Il decalogo proposto dagli amici Gianni Pittella e Andrea Geremicca per rimettere in moto il Mezzogiorno contiene spunti interessanti e buoni propositi che hanno l’aspetto di strumenti in una immaginaria cassetta degli attrezzi.
Martello tenaglie e giraviti sono importanti per chi abbia voglia di costruire – ed è per questo che l’iniziativa va seguita con attenzione – ma non esauriscono il problema che resta quello di sempre: di chi, cioè, dovrà mettersi materialmente all’opera. In una parola, del manico.
Regole convincenti sono essenziali per il buon funzionamento di una organizzazione e, dunque, anche di una democrazia. Fondamentale è poi il loro rispetto. Ma rifondata la base della convivenza e ottenuto il rispetto dei nuovi patti potrà sempre accadere che l’economia resti al palo. La retorica degli onesti dovrebbe essere temperata dall’urgenza delle persone capaci, in grado di passare dalle parole ai fatti.

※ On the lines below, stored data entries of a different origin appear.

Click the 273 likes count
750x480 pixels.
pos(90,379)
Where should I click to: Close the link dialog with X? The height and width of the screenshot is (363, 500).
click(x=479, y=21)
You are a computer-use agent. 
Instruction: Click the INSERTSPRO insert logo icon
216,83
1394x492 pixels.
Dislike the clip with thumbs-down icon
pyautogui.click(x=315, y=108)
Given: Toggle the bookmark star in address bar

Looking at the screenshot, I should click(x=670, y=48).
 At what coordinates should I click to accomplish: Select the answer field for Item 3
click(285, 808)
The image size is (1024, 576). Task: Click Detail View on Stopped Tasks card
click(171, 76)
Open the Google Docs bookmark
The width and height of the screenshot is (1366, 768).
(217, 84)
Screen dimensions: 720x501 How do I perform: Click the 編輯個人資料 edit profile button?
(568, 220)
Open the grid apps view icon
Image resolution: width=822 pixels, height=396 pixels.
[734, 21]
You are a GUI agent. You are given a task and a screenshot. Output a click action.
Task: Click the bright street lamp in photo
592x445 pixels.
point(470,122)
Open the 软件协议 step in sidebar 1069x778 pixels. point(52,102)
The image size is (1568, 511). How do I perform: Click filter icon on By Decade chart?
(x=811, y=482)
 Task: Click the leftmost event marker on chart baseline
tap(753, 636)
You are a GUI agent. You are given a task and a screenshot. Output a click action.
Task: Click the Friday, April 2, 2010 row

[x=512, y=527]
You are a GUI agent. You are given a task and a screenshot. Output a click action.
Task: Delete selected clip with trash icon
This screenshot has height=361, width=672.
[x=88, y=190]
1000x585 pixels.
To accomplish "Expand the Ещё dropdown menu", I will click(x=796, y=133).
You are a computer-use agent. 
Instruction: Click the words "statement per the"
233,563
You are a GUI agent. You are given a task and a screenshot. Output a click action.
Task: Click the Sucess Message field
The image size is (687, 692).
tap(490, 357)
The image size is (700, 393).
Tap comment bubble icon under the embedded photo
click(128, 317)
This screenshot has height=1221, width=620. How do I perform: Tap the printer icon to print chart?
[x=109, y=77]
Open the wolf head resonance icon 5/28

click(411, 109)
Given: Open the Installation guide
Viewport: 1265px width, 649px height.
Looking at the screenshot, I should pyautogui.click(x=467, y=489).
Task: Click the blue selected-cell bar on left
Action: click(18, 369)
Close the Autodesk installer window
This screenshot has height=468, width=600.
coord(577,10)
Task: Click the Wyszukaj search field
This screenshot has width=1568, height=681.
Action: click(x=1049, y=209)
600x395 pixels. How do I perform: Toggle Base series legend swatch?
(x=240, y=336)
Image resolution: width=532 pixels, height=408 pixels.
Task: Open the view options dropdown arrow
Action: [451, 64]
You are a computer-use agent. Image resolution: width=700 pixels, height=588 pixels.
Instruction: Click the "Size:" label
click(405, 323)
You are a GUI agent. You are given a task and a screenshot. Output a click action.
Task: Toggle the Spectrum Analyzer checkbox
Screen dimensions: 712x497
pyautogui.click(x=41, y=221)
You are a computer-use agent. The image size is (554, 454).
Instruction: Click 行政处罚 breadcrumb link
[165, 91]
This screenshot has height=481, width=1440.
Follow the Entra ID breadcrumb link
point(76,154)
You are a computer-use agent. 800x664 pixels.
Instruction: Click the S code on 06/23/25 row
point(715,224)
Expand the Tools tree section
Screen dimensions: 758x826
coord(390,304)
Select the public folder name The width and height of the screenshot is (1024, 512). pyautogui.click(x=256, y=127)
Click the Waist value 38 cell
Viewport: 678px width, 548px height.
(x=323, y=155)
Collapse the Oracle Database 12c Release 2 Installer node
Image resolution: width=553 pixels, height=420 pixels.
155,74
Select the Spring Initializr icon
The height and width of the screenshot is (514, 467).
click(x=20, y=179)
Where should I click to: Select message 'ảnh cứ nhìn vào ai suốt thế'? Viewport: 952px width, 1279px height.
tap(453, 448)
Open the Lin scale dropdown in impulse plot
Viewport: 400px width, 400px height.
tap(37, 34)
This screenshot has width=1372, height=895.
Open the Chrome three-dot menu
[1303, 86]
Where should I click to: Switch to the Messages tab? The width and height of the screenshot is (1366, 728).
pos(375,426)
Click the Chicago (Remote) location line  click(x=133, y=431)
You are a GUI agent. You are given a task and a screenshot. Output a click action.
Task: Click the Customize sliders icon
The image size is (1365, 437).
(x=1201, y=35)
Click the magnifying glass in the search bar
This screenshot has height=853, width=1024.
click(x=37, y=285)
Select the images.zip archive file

L’obiettivo, più semplicemente, non può essere più individuato nella definizione di una generica società degli onesti (meglio ancora se sorretta da un valido sistema di pesi e contrappesi) ma in un blocco di precise realizzazioni utili a conseguire il più alto benessere possibile per la maggior parte degli amministrati.
Le domande alle quali occorre fornire risposte sono: che tipo di futuro vogliamo riservare ai nostri figli? In quale direzione intendiamo rivolgere i nostri sforzi per creare ricchezza? Quale ruolo vorremmo si attribuisse alle nostre città perché possano prendere parte attiva nella divisione internazionale delle competenze?
Ecco, il decalogo di Geremicca e Pittella, uomini di pensiero e politici di lungo corso, andrebbe completato con un’avvertenza: tutti i suggerimenti non avranno alcun valore se ad accoglierli e a metterli in pratica non saranno persone all’altezza dei compiti che andranno ad assumere.
La selezione del personale politico e amministrativo diventa dunque il nodo centrale da sciogliere: le mani degli incapaci, per quanto onesti e rispettosi, non potranno edificare nient’altro che illusioni.